High-spin bis[(S or R)-N-1-(Ar)ethyl-salicylaldiminato-κ2N,O]-Λ/Δ-iron(II): Combined studies of syntheses, spectroscopy, diastereoselection, electrochemistry, paramagnetic, thermal, PXRD and DFT/TDDFT

Abstract The enantiopure Schiff bases (S or R)-N-1-(Ar)ethyl-salicylaldimine (S or R-HL) react with the iron(II) chloride to give high-spin bis[(S or R)-N-1-(Ar)ethyl-salicylaldiminato-κ2N,O]-Λ/Δ-iron(II) {Ar = C6H5 (FeSL1 or FeRL1), p-OMeC6H4 (FeSL2 or FeRL2) and p-BrC6H4 (FeSL3 or FeRL3)}. ECD spectra show expected mirror-image relationship for the enantiomeric pairs and confirm the enantiopurity of the complexes in methanol. The electronic spectra calculated by DFT/TDDFT fit well to the experimental spectra.
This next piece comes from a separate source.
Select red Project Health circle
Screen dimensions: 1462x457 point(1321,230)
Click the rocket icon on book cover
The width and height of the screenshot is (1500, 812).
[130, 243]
Comparisons of experimental ECD spectra for FeRL2 (or FeSL2) with those of the calculated spectra for Λ-FeRL2/Δ-FeRL2 (or Δ-FeSL2/Λ-FeSL2) exhibit diastereoselection and induced chirality (Λ vs. Δ) at-metal centre by R- or S-ligand and prefer formation of Δ-FeRL2 (or Λ-FeSL2) in solution. CV results demonstrate three redox peaks associated to the FeI/0, FeII/I and FeIII/II couples, respectively in acetonitrile. Thermal analyses by DSC suggest an irreversible phase transformation from solid to isotropic-liquid phase. VT magnetic measurements show relatively high magnetic moment values (i.e., μeff. = 4.6–5.0 μB), correspond to the tetrahedral high-spin iron(II)-Schiff base complexes in methanol. Fair matching between experimental and simulated PXRD patterns indicates the ligands and complexes having well define crystalline nature with various degrees of crystallinity.